Now PK is a hot-blooded man if ever there was one; he always had a little difficulty suppressing his feelings. So he asked the new commandant: “Sir, what happened, sir? Just one week back you were praising this cat, about its voice, its claws, its bushy tail, its Egyptian lineage and all that. Now all of a sudden it is worse than a pariah dog? What has changed, sir?”
There were a few moments of stony stares before PK was sent off to cool himself in the barracks. PK didn’t have much time after this, for he was given a 3 months’ posting to a remote outpost starting the next day, so he had to hurriedly pack his stuff and leave; he didn’t know what happened to the cat after all. He learnt later that the new commandant followed up this exchange by inquiring about ‘that impudent little medico who was talking so much’ from the other officers.
“You mean,” I could barely hide my amusement, “He sent you off to a place without any facilities for 3 months just because you gave him some direct feedback once?”

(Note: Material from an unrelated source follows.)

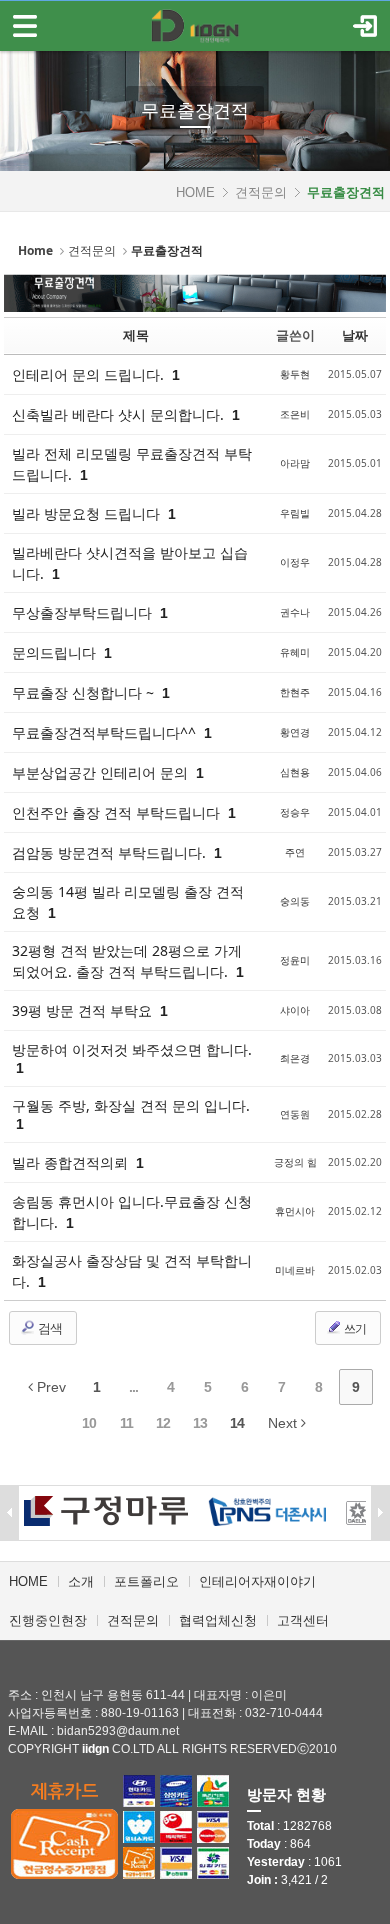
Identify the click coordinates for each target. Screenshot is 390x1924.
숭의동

It was PK’s turn to give stony stares: “You see, you may think the worst about me, but when it comes to telling a tale, you will never find it impertinent!”
“You mean irrelevant,” I corrected him.
“I know the difference between impertinent and irrelevant,” he growled, glowering.”You are lucky I can’t post you to some remote place.”
It dawned on me that I had underestimated PK’s grasp of the English language; I had a sneaky suspicion he was giving me some feedback when he used the word ‘impertinent’. Anyway, as colleagues in a private hospital, he hardly had the power to send me to a remote outpost; but he could do other things, and I didn’t want to take that risk!
Feedback Week was over, for the rest of my life!